### Texto de estudio
<<<<

Desde su icónica barbería, no solo acicalaba a los clientes entre tijeras y navajas. Para sus nietas, Davinia y Kenia, aquel pequeño rincón era mucho más que un lugar de trabajo: “Era un mundo mágico, impregnado del aroma de lociones de afeitar, de largas conversaciones y risas compartidas”, evocan con ternura.
Cuentan que su corazón inmenso y generoso lo llevaba a recorrer las casas cueva más escondidas de La Atalaya, donde atendía a quienes no podían salir de sus hogares. Con tijeras, navajas y un cariño ilimitado, Juan Gutiérrez les devolvía algo tan sencillo como esencial: cuidado y dignidad en los últimos años de vida.

>>>>

### Enunciado del problema
Resume, por favor, el texto de estudio de arriba en dos oraciones.

### Datos proporcionados
<<<<

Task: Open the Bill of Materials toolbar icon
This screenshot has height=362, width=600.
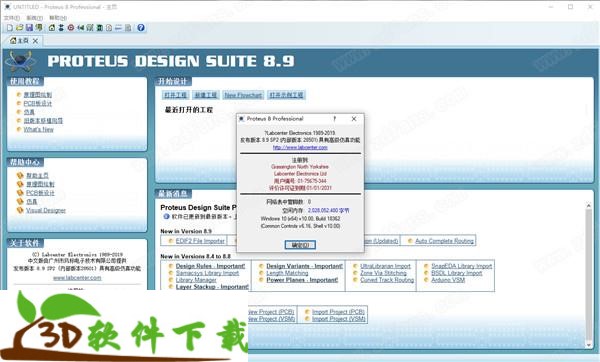Action: click(x=99, y=28)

>>>>

### Resultado de la tarea
Para sus nietas, Davinia y Kenia, la icónica barbería de Juan Gutiérrez era un mundo mágico lleno del aroma de lociones de afeitar, de largas conversaciones y de risas compartidas. Además, él recorría las casas cueva de La Atalaya para atender con tijeras, navajas y cariño a quienes no podían salir de sus hogares, y les devolvía cuidado y dignidad en sus últimos años.